— Слышали?
— Слышали, — угрюмо отвечали те.
— Ну так что, атаман? — настороженно и зловеще спросил один из них, которого все кликали Башней. — Слышали, не слышали... Ты чего этак спрашиваешь-то?
— Ты погоди, Башня...
— Нечего мне годить, атаман. Ты мне в бою атаман, а тут, выходит, совет начинается? Зерно последнее в Ворше все как есть выгребли, на семена не оставили, так — ничего! А тут, выходит — чего! А почему «чего»? Государь в плену? А нам-то что? А не от его ли дружинников мы под Троицу отбивались? Нам с тобой власть государева — враг первый, хуже чем даже басурманская. Васильюшка пусть посидит в плену. Нам при бескняжии вольготнее.
Атаман оглядел товарищей, на каждом задерживая взгляд. Все под его взглядом опустили головы, кроме Башни, который взъерепенился еще больше и хотел опять что-то выкрикнуть, но атаман взял его за запястье и очень выразительно на него глянул. Хватка ручищи его была мертвая, взгляд — под стать хватке. Башня замолк. Все, что он говорил атаману, — было правдой. И зерно отняв, село на голод обрекли, да и вообще, столько начудили... да если все перечислять, никакой летописи не хватит, но главная правда Башни в том, что власть государева — всегда первый враг разбойникам. А разбойники — всегда враги власти. И если разбойник из себя справедливого корчит, мол, у богатых отнимаю — бедным отдаю, мол, притеснителей притесняю, то это все — вранье!

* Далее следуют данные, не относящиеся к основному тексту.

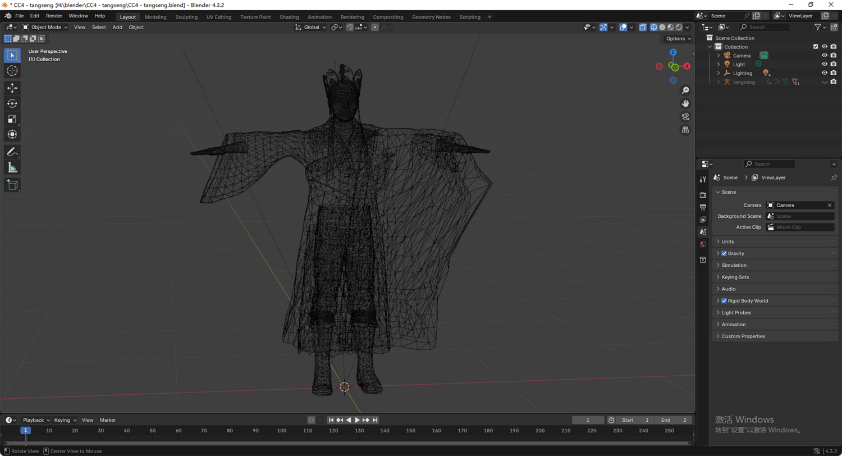Click the blue Z axis gizmo
The height and width of the screenshot is (456, 842).
(x=673, y=52)
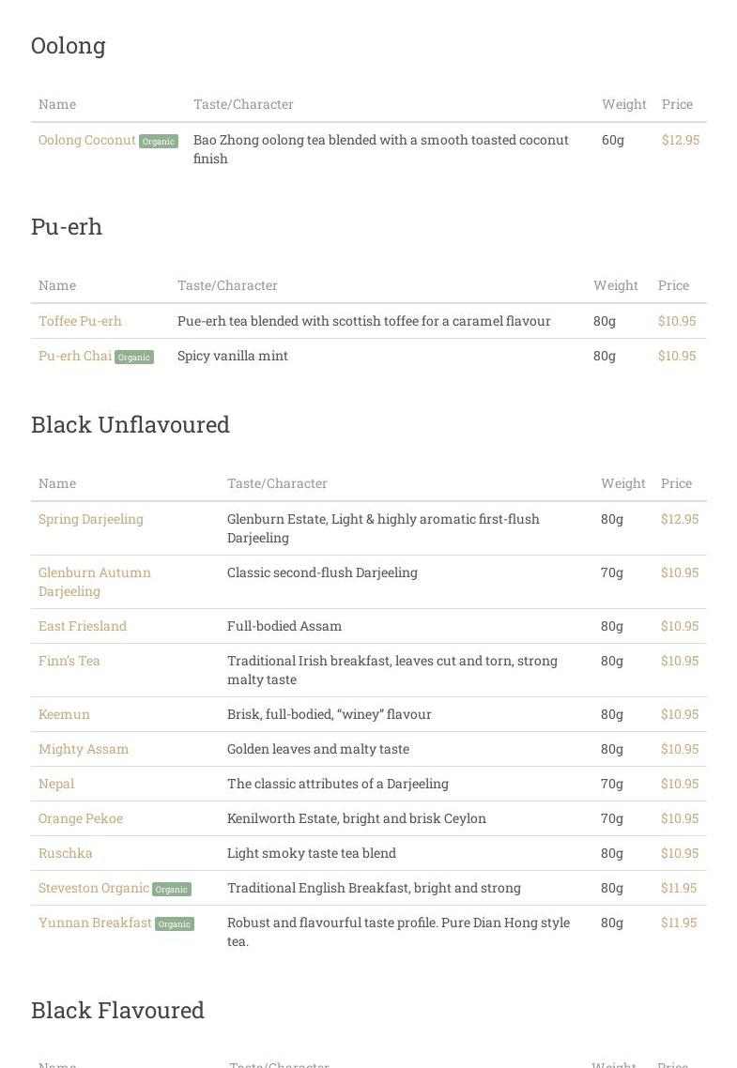Select the East Friesland tea link
737x1068 pixels.
[83, 626]
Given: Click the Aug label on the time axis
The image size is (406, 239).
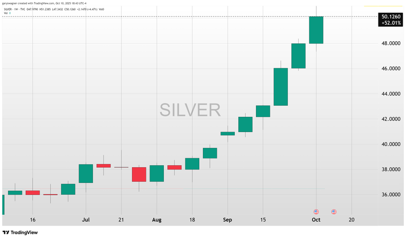Looking at the screenshot, I should click(x=156, y=219).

Атаман не корчил из себя справедливого и менять свою жизнь пока не собирался. Но чувствовал всегда своей разбойничьей душой, что это «пока» живет где-то в дальних ее тайниках. И сейчас, то ли от слов и взгляда монаха, то ли еще от чего, не по себе стало атаману. Разбойничает он здесь, в нижегородских лесах (пока безнаказанно), ну и ладно. Приедет в Псков ограбленный им купец, похнычет воеводе псковскому, вот, ограбили, мол, меня, за тыщу верст от тебя... А у воеводы псковского своих таких атаманов хватает. Псковские леса не жиже нижегородских. А уж у государя московского вообще забот полон рот, чтоб еще его шайку по лесам непроходимым ловить, а местные, когда слышат, что кого-то недалеко ограбили, радуются, что не их. Но сейчас, под прижимающим взглядом монаха (да ткни его пикой — и нет взгляда), на обоз глядя, проняло вдруг атамана. И почуял он сердцем, что если возьмет сейчас этот обоз как добычу, то быть ему вне закона и для псковских, и для тверских, и для московских князей-воевод и их подданных. И ни в каких лесах, ни за какой степью, ни за каким морем не скрыться ему от всеобщего гнева. Загонят, затравят, как бешеного волка.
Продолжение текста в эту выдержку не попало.